▶ TASK TO COMPLETE
Filter by the string "agent": return the lines of the material that contain it.

Top of DATA FOR PROCESSING

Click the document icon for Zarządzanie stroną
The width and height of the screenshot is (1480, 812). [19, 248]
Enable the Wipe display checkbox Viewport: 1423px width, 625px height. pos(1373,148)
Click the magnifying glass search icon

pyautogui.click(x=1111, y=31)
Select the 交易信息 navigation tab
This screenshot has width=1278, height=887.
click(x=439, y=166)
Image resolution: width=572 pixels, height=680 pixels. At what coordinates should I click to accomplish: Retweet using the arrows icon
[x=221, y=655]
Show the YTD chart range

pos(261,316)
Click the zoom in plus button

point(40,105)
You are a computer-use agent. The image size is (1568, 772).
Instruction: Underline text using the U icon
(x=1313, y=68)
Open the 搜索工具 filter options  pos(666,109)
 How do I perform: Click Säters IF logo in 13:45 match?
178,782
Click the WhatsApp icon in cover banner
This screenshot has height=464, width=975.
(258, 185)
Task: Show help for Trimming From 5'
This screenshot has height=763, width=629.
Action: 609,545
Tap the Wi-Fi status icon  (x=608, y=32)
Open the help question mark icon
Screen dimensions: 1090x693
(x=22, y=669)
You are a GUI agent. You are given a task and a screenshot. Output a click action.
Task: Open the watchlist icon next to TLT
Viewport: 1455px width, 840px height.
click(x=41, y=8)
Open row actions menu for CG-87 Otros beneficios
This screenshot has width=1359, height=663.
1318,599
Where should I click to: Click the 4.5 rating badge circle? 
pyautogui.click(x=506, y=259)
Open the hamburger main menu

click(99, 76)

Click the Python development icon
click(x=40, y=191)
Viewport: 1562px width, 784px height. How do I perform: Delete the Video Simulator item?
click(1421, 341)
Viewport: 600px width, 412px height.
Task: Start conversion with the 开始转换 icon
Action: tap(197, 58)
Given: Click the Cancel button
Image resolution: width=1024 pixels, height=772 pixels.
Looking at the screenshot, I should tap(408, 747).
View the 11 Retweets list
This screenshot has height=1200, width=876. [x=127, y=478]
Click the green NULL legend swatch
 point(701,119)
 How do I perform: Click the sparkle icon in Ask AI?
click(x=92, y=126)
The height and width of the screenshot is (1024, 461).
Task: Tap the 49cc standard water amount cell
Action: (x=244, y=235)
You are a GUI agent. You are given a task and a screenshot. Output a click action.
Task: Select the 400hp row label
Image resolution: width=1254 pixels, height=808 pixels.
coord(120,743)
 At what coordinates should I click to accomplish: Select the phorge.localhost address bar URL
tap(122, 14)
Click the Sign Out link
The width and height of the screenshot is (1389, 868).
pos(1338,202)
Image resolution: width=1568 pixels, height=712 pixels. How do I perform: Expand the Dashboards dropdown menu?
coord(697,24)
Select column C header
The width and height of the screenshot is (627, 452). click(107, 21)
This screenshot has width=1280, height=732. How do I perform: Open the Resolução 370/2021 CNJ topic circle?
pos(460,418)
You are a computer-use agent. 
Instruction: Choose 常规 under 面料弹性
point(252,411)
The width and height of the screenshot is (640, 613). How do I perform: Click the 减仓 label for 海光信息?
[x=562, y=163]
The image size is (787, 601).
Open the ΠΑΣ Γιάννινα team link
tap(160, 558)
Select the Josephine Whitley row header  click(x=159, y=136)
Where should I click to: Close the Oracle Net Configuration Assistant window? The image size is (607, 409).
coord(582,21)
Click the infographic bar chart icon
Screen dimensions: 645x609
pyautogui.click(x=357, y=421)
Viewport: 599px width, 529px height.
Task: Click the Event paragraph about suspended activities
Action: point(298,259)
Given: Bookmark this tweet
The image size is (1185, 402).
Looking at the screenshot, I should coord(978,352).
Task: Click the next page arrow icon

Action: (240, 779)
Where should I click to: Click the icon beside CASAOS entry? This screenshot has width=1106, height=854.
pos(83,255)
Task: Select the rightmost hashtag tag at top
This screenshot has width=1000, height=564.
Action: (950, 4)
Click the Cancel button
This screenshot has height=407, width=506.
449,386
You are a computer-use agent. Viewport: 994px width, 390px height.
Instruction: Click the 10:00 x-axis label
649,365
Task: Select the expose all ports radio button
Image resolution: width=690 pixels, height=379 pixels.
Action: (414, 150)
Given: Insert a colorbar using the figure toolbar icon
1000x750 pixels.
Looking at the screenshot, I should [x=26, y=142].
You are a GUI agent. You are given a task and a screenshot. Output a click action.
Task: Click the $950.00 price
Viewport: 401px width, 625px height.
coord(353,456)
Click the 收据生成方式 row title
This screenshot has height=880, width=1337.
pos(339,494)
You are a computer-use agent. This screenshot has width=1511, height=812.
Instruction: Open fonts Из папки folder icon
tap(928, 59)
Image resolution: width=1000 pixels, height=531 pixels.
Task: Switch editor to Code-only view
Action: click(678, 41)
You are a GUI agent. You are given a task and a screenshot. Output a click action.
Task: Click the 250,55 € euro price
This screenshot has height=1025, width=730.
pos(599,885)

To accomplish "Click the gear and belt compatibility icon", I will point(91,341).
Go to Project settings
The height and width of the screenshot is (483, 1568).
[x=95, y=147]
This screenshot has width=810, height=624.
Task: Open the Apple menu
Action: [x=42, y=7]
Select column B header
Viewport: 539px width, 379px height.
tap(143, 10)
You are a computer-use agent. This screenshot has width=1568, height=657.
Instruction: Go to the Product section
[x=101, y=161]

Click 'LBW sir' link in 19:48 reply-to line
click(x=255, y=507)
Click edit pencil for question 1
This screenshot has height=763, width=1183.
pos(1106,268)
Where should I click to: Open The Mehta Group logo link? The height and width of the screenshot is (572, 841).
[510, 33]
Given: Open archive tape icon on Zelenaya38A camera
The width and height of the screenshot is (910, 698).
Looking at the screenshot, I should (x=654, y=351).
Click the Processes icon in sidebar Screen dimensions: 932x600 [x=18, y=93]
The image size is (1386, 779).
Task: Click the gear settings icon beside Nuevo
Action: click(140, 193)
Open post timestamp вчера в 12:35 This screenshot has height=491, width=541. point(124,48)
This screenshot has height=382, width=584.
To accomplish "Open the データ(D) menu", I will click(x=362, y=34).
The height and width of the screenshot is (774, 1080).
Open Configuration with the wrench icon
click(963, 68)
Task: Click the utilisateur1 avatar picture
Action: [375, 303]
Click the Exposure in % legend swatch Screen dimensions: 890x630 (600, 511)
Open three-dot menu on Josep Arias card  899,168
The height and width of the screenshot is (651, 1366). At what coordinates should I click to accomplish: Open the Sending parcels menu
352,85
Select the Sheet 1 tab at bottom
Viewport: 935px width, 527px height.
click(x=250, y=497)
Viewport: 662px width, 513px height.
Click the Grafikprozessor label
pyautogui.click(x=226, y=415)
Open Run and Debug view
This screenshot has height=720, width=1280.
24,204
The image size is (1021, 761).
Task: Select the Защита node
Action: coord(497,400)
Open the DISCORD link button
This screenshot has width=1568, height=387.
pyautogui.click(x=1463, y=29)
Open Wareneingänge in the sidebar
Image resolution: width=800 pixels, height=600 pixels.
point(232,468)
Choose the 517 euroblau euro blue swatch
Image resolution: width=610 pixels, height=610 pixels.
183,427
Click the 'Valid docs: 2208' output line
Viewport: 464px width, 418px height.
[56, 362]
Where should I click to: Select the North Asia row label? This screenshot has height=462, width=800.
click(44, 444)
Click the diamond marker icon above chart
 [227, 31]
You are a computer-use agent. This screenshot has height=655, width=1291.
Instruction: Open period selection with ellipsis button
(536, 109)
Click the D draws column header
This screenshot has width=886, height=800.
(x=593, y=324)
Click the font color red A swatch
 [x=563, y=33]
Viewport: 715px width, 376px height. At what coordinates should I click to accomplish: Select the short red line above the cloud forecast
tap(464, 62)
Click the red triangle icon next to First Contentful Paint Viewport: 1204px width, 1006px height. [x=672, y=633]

Bottom of DATA FOR PROCESSING

▶ WRITTEN RESPONSE
You are a computer-use agent. The image size is (1568, 772).
You are a GUI agent. You are given a task and a screenshot. Output a click action.
You are a GUI agent. You are given a task and a screenshot. Output a click action.
You are a computer-use agent. 
You are a computer-use agent. Viewport: 994px width, 390px height.
You are a GUI agent. You are given a task and a screenshot. Output a click action.
You are a computer-use agent. This screenshot has width=1511, height=812.
You are a GUI agent. You are given a task and a screenshot. Output a click action.
You are a computer-use agent. This screenshot has width=1568, height=657.
You are a computer-use agent. This screenshot has height=655, width=1291.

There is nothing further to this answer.